Kraje zachodnie są nieprzygotowane na tempo walk toczących się dziś na Ukrainie – informuje Die Press.
Gazeta podała, że arsenały broni członków NATO są już uszczuplone, ponieważ ukraińskie wojsko zużywa na froncie od 2 do 4 tys. pocisków dziennie.
POLECAMY: Brytyjski najemnik mówił o exodusie ochotników z Ukrainy
Jak tłumaczą autorzy artykułu, szybkie odrobienie deficytu nie będzie możliwe, gdyż antyrosyjskie sankcje zmuszają producentów do poszukiwania alternatywnych źródeł surowców.
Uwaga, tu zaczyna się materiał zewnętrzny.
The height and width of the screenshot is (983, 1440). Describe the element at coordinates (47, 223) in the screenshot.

„Uzupełnienie arsenałów zajmie od 10 do 15 lat. Nawet dziś Ukraińcy strzelają rzadziej niż mogą, bo kończy im się amunicja” – podała publikacja.
Artykuł zauważa, że sytuacja niepokoi zachodnich polityków, a także stawia trudne pytanie dla państw: „Jak daleko są gotowe posunąć się w ograniczaniu własnych zdolności obronnych, aby utrzymać dostawy broni do Kijowa?”.
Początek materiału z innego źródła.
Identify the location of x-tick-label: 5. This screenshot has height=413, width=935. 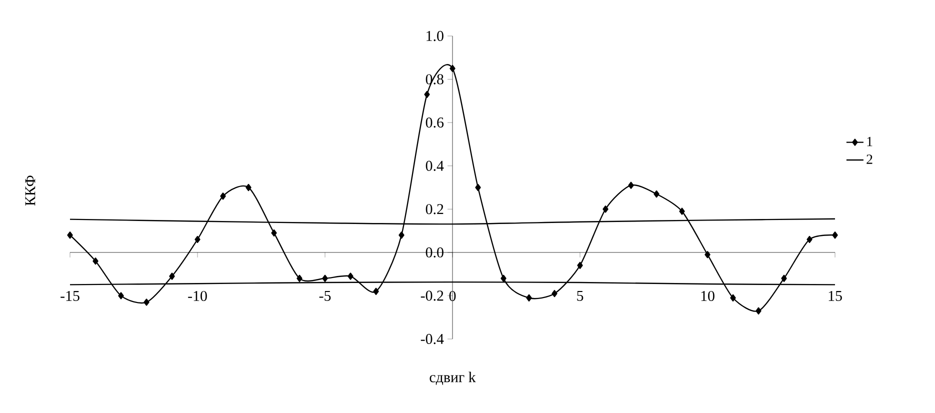
(580, 296).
„W razie wojny Niemcom wystarczyłoby amunicji tylko na dwa dni. A niemieccy politycy nie robią nic poza wzajemnym obwinianiem się za ten stan rzeczy” – podsumowała publikacja.
Na tle rosyjskiej operacji specjalnej państwa zachodnie kontynuują dostawy broni do Kijowa.
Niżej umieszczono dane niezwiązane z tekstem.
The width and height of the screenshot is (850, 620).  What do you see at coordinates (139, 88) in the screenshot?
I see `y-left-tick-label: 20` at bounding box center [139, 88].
Moskwa wielokrotnie powtarzała, że wysyłanie sprzętu wojskowego tylko przedłuża konflikt, a transport z obcą bronią staje się legalnym celem dla rosyjskich wojsk. Rzecznik prezydenta Dmitrij Peskow podkreślił, że działania Zachodu będą miały jedynie negatywny skutek.